Berlin Travel Guide
Berlin is a place of stark contrasts. On one hand, reminders of its turbulent past are everywhere. But it's also a modern megalopolis—that's geographically nine times bigger than Paris—with exciting new attractions and an inherent subversiveness. This juxtaposition makes it a destination unlike any other.
The big question for most travelers when venturing to Germany's once war-torn capital then becomes how to navigate the past while living in the present. It's essential to confront the heavier aspects of the city's history. However, that doesn't mean a visit to Berlin is all memorials and museums. (Though, it bears repeating that you should absolutely carve out ample time to do all that.) The contemporary side of things very much deserves exploration, too.
An artsy mecca with a slew of galleries and eccentric installations, Berlin transformed the last pieces of the wall that once divided it into a permanent open-air exhibition.

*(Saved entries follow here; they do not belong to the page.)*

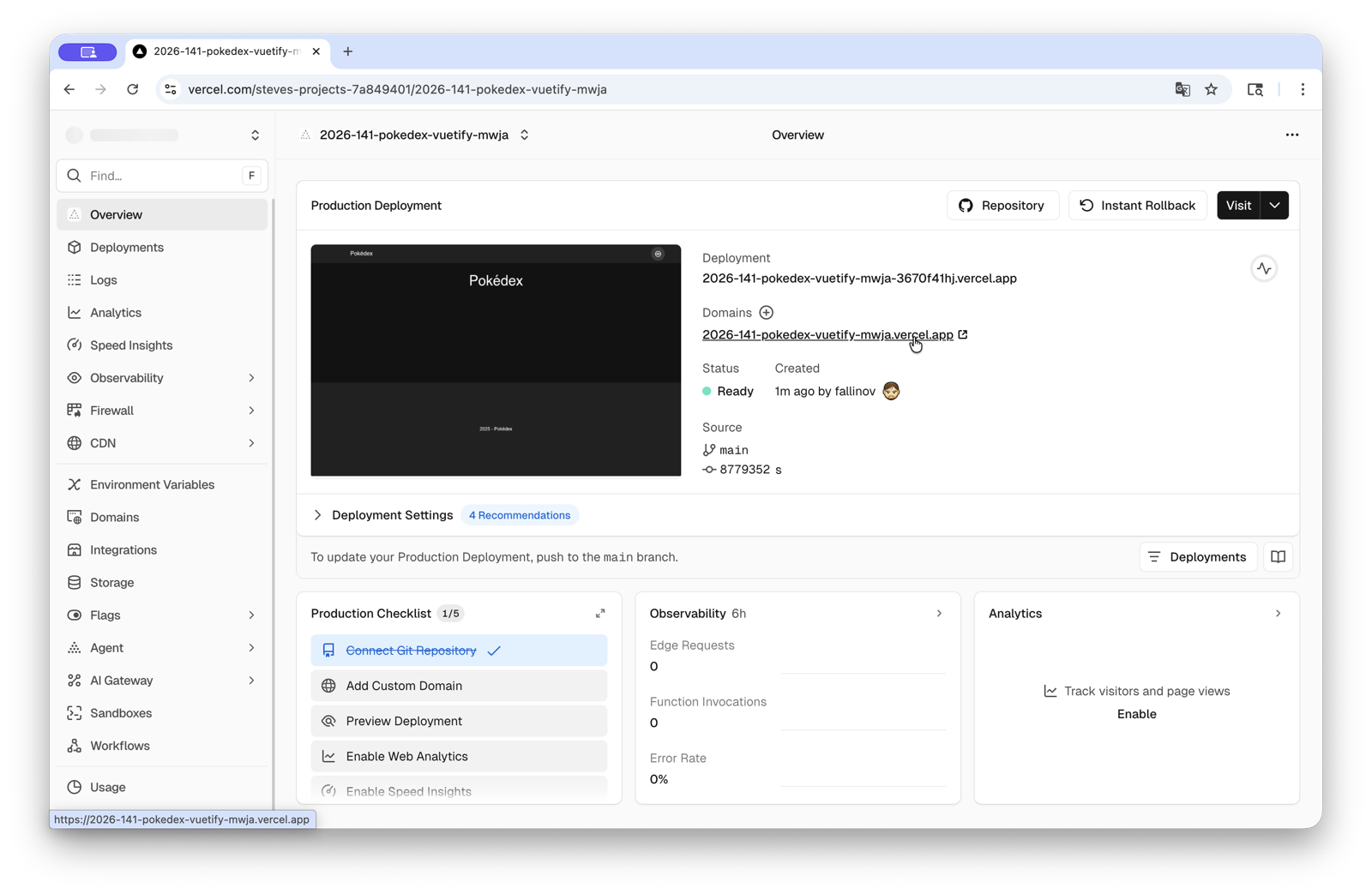Image resolution: width=1372 pixels, height=894 pixels.
Task: Click the Google Translate icon in address bar
Action: (x=1182, y=89)
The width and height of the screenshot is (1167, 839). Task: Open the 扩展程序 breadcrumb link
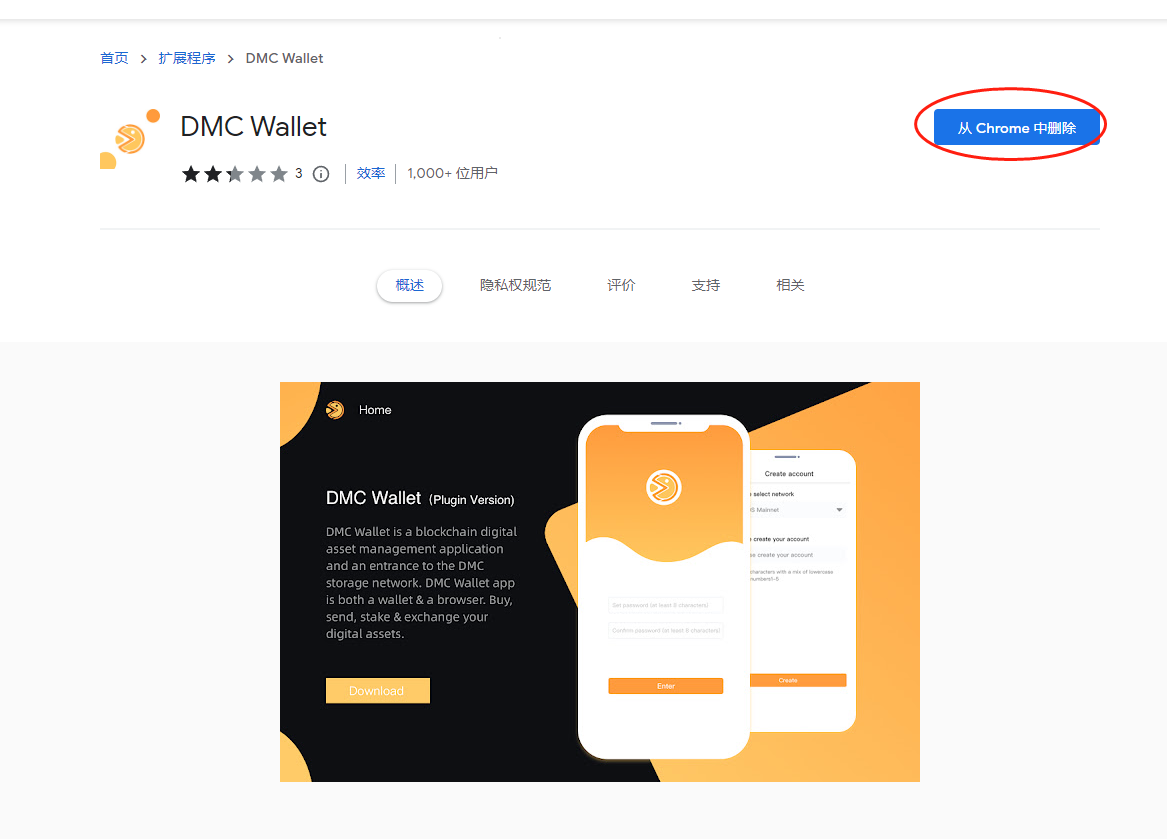click(x=187, y=58)
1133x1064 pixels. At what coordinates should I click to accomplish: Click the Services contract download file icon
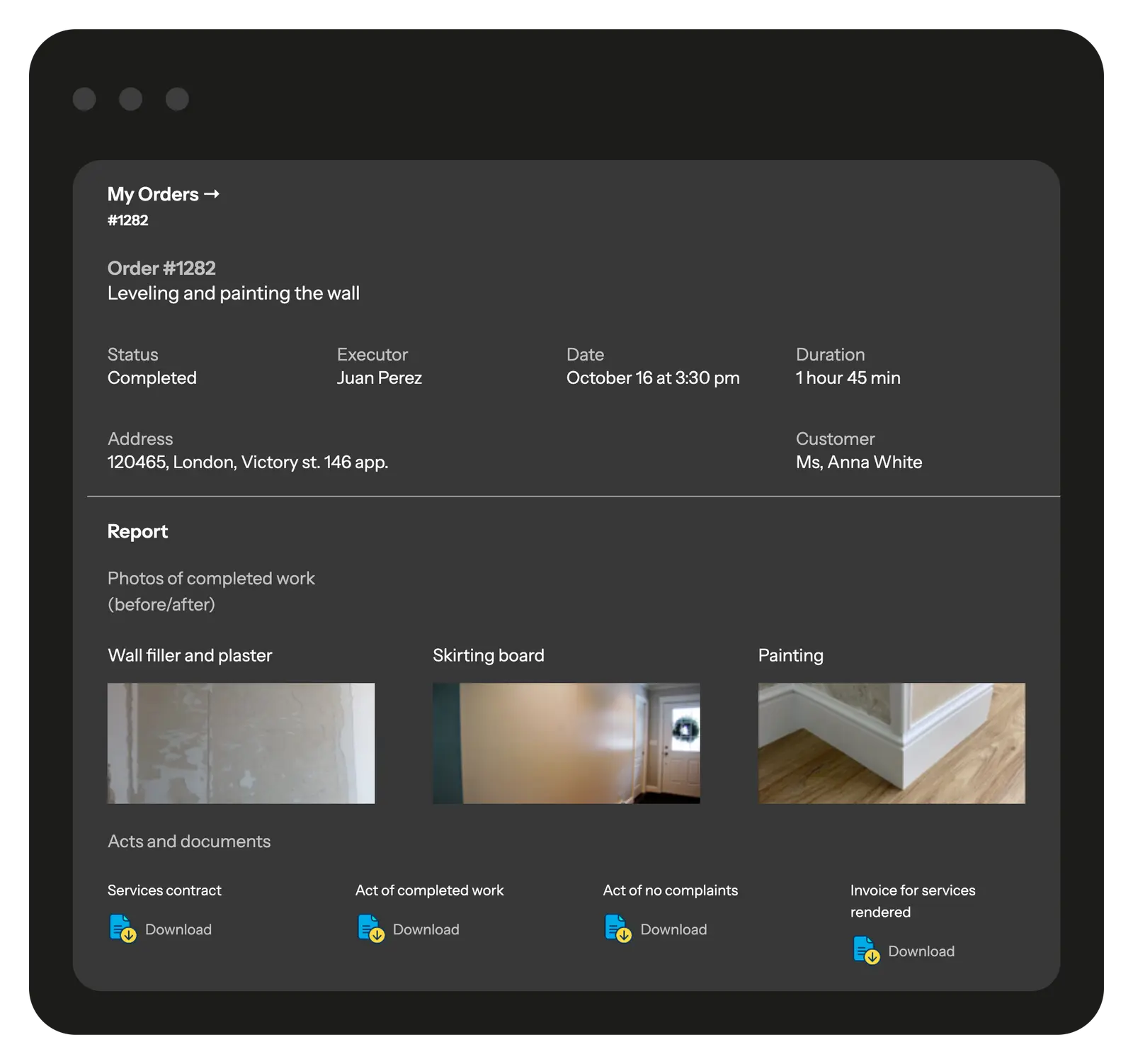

This sprawling city also has a wild side with nightlife at its center. There are hedonistic drinking dens with cabaret acts, swanky speakeasies and anything-goes clubs where people party for 48 hours (that's not an exaggeration). Add to that picturesque parks, a thriving food scene that's garnered international acclaim of late, a world-class zoo and a cool aesthetic sensibility with homegrown designers making a global name for themselves.
Overwhelmed? Berlin tends to have that effect on out-of-towners. Bookmark this guide to help plan your first (or next) trip.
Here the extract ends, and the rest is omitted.